Nous sortons du Sahara occidental par une petite route goudronnée, où nous devons zigzaguer entre le bitume et les immenses dunes qui ont gagné le terrain. Des chemins parallèles se devinent pour contourner ces immenses congères ; c’est un vrai jeu de piste, où les jeeps locales s’en accommodent avec l’éternel « ça va, ça va bien ? » lorsqu’ils nous croisent.
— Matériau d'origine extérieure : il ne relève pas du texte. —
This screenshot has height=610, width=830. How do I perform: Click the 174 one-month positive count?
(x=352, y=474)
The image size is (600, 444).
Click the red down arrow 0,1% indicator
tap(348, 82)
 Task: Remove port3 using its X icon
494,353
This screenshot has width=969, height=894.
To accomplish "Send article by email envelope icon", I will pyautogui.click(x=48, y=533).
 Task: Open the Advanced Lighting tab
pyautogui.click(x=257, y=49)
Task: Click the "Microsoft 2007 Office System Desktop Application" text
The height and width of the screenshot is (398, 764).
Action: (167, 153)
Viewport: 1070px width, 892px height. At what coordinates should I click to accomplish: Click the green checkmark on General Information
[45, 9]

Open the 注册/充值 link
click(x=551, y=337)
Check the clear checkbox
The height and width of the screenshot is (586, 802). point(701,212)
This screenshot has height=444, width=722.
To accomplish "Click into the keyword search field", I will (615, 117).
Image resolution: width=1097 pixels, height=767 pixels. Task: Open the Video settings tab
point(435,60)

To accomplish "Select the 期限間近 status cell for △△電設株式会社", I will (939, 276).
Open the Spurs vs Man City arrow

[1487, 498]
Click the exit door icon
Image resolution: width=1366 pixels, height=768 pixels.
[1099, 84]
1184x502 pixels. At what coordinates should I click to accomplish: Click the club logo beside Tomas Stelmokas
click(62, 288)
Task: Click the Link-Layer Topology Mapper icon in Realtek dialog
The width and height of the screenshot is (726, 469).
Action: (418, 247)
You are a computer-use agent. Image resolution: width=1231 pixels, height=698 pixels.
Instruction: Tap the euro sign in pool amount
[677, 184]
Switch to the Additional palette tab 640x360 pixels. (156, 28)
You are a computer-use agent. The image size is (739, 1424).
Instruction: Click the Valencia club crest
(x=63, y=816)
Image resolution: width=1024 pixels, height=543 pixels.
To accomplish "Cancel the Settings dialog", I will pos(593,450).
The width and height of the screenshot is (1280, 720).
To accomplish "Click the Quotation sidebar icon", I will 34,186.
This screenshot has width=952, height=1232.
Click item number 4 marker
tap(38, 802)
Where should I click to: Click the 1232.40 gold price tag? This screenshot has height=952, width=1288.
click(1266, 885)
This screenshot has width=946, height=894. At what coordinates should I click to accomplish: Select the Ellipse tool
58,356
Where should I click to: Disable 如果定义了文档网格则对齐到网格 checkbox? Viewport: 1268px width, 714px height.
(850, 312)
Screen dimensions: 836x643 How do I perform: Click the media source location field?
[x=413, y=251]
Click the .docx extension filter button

Nous regrettons déjà le désert, mais nous devons penser au retour et entamer la traversée vers le Nord. Mais comme pour nous retenir encore un peu dans ces espaces qui nous ont tant apporté, voilà que nous subissons une crevaison. La 1ère avec le bus depuis 3 années de voyage ! Ce n’est pourtant pas n’avoir pas pris la précaution de ménager nos pneus. Il y a 2 soirs, notre hobby a été d’intervertir les roues avant avec celles de l’arrière, car l’usure n’est pas la même sur ces pistes caillouteuses ! Après une réparation chirurgicale du pneu crevé, nous poursuivons notre aventure.